Entre sa sortie originelle sur PlayStation 2 et ce remake 3DS, il s'en est écoulé du temps. Je me suis donc replongé dans ce que j'écrivais à son sujet, il y a 6 ans. Décembre 05, le mois du premier Yakuza, où la nouvelle console de Microsoft, la 360 s'apprêtait à envahir le marché japonais (rire), une époque où Monster Hunter n'avait pas encore explosé. Tales of The Abyss, je le vannais gentiment pour son manque d'originalité, quelques personnages crispants et surtout un protagoniste principal irritant au possible, une espèce de parvenu d'apparence un peu chouinard. Mais c'est les temps de chargement qui étaient à fusiller sur PlayStation 2.

La lutte des classes

Flashforward. Le même jeu en mieux débarque, mais sur 3DS. Et sans temps de chargement. Après quelques heures passées à me gratter le menton en me disant "mais bon sang, ce jeu me dit quelque chose", les morceaux du puzzle se sont recollés. C'est mieux que la première fois, y compris pour ce héros, Luke Fon Fabre, finalement pas si pénible que ça. C'est un garçon gâté, certes, un proto-sarkoziste à la sauce héroic-fantasy mais, circonstance atténuante, il souffre d'un lourd trauma à cause d'un kidnapping. Conséquence, ce fanfaron est amnésique. La venue de Tear Grants et leur évasion téléportée va être un choc pour lui. Neuilly-sa-mère à l'envers, Luke va découvrir qu'il faut payer pour s'acheter des trucs ou pire, qu'il faut se battre pour se défendre. Commence alors un difficile apprentissage de la vie et une marche inéluctable vers la vérité. Il est sans contestation possible le plus chiraquien de tous les héros de Tales of.

Comme du bon vin

Résultat, encore plus de plaisir qu'il y a six ans. De plus, Tales of The Abyss entre dans la catégorie des RPG dits "à twists", ceux qui réservent de grosses surprises. Et ceux-là ne sont pas assez nombreux à se faire traduire, même en anglais. Les combats se laissent littéralement porter par le FR-LMBS. Soit en bon engrish, le "Flex Range Linear Motion Battle System", et bon sang qu'on les aime ces systèmes aux noms techniques absurdes qui décrivent peu ou prou la même chose. A se demander si Namco ne dispose pas d'une machine qui compose automatiquement des blases. Mais trêve de plaisanteries, il est très correct, ce système, puisqu'il reprend essentiellement celui des deux Tales of Symphonia.

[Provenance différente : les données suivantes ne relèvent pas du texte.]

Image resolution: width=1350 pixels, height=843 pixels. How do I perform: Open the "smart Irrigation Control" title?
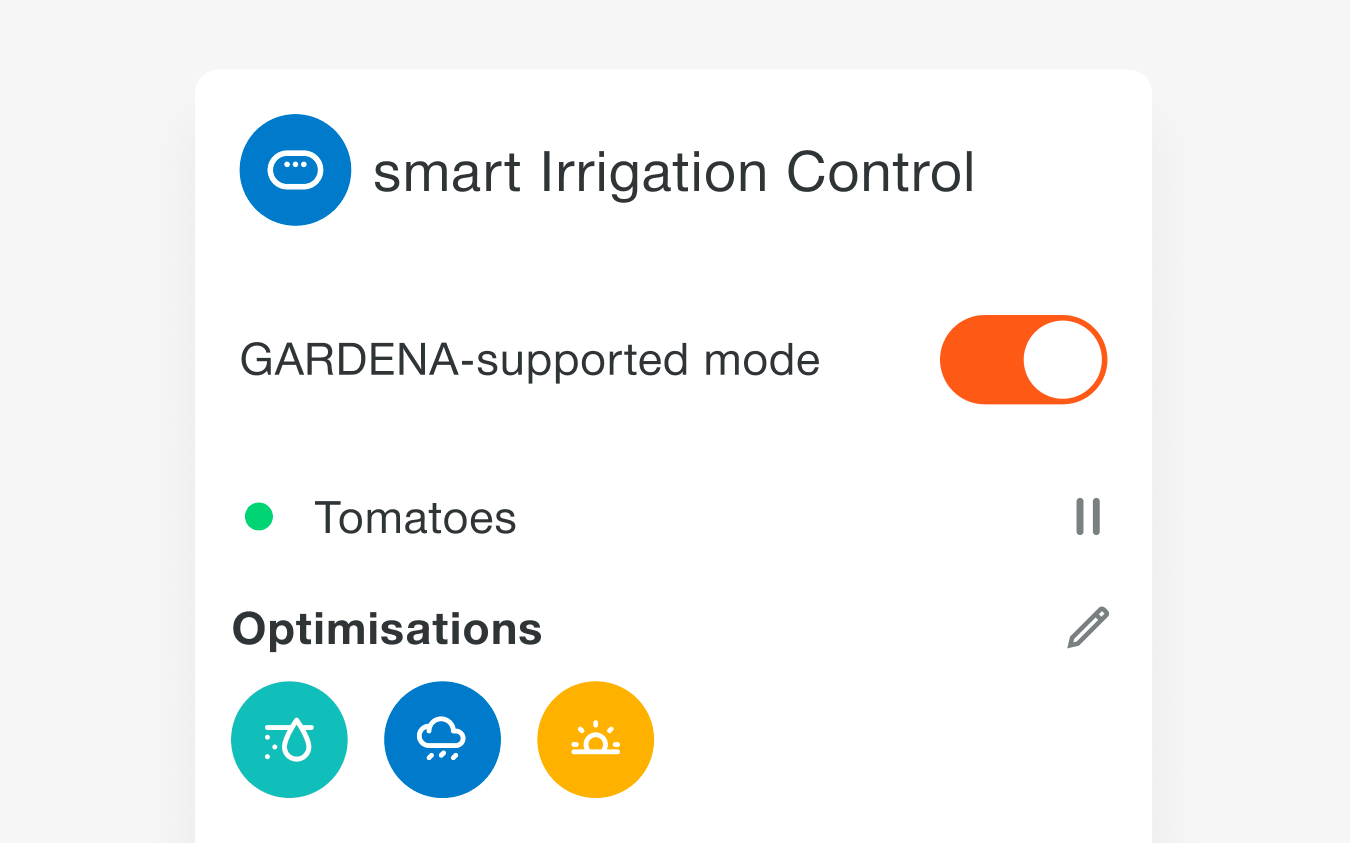[x=673, y=172]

Depuis, on a vu plus dynamique ou plus impressionnant et là on pense à ce héros-médecin de Tales of Xillia qui se bat à mains nues, tout en aerial combo.

Le gardien du temple

Avec sa bande-son cosignée par le vétéran Motoi Sakuraba et des persos conçus par le chara-designer historique de la saga, le studio Tales of (dissout cette année pour être réabsorbé par Namco Bandai) ne s'était pas trompé. Ils sont presque devenus un sceau de conformité. C'est là toute l'ironie d'une saga qui, à force d'abnégation avec parfois avec plus d'un épisode par an, s'est transformée en une espèce de garantie "old-school". Elle qui a bousculé les concurrents il y a 15 ans en appliquant de l'action à un genre aussi codifié que le RPG japonais, est désormais devenue un bastion. Les concurrents sont en perdition. Final Fantasy faisant désormais du blockbuster en s'y cassant les dents tandis que Dragon Quest se la joue RPG participatif, c'est Namco qui a pris la direction du créneau, d'où le succès massif du dernier épisode en date, Tales of Xillia sur PS3 en 2011. On aura vécu assez longtemps pour voir les Tales of devenir littéralement la référence du RPG japonais néo-classique.

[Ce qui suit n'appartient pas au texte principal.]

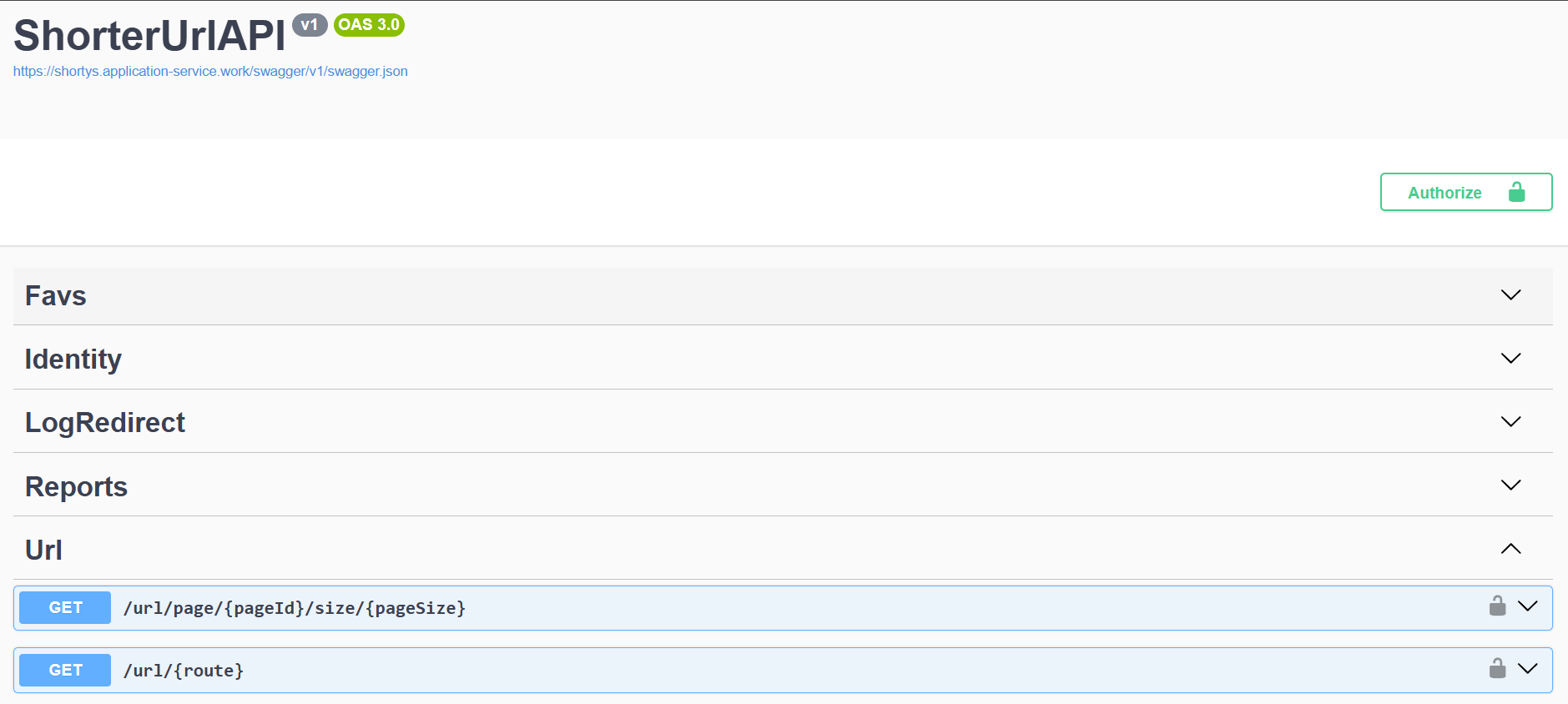Click lock icon on /url/{route} endpoint
The height and width of the screenshot is (704, 1568).
pyautogui.click(x=1497, y=669)
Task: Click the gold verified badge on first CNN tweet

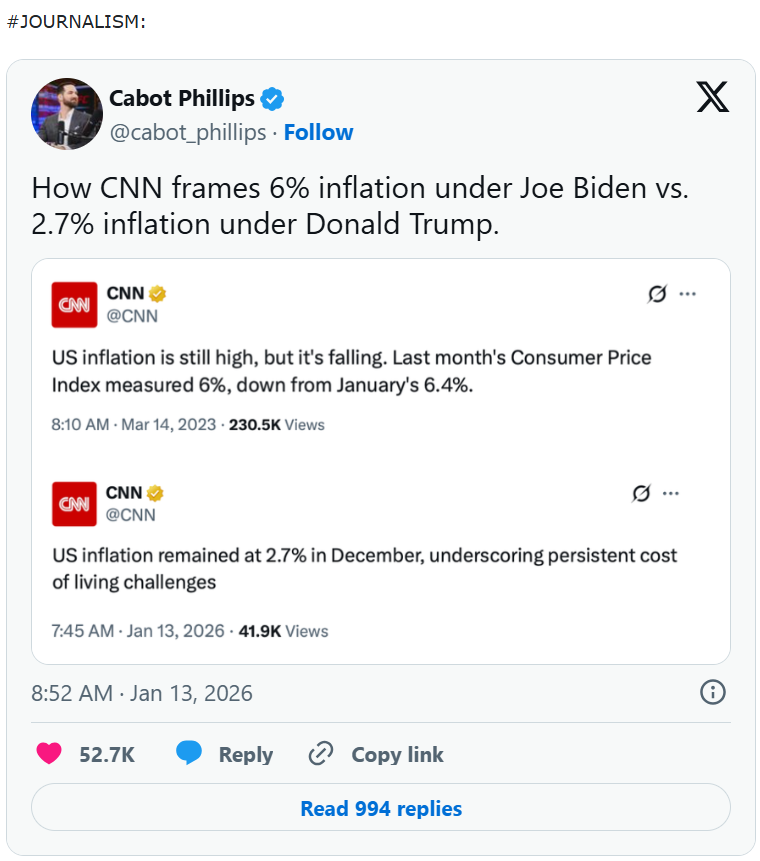Action: click(x=158, y=293)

Pourquoi celui-là plutôt qu'un autre ? Tales of The Abyss ne rentre pourtant pas dans le "top-tier" de la série, mais il a droit à une deuxième chance sur 3DS. Ce n'est pas idiot car pour beaucoup de gens, ce sera une première. De toute évidence, il a plutôt bien vieilli. En 2011, on appréciera cette connivence néo old-school qu'Abyss entretient avec le joueur qui n'essayera pas de se spoiler sur Wikipedia. Sans rire, ne le faites pas. Du plaisir calibré d'une série qui n'a d'autres prétentions que d'offrir de l'aventure, peinard, sur place ou à emporter. Ah oui, il n'est qu'en anglais. Maintenant, tout le monde est au courant.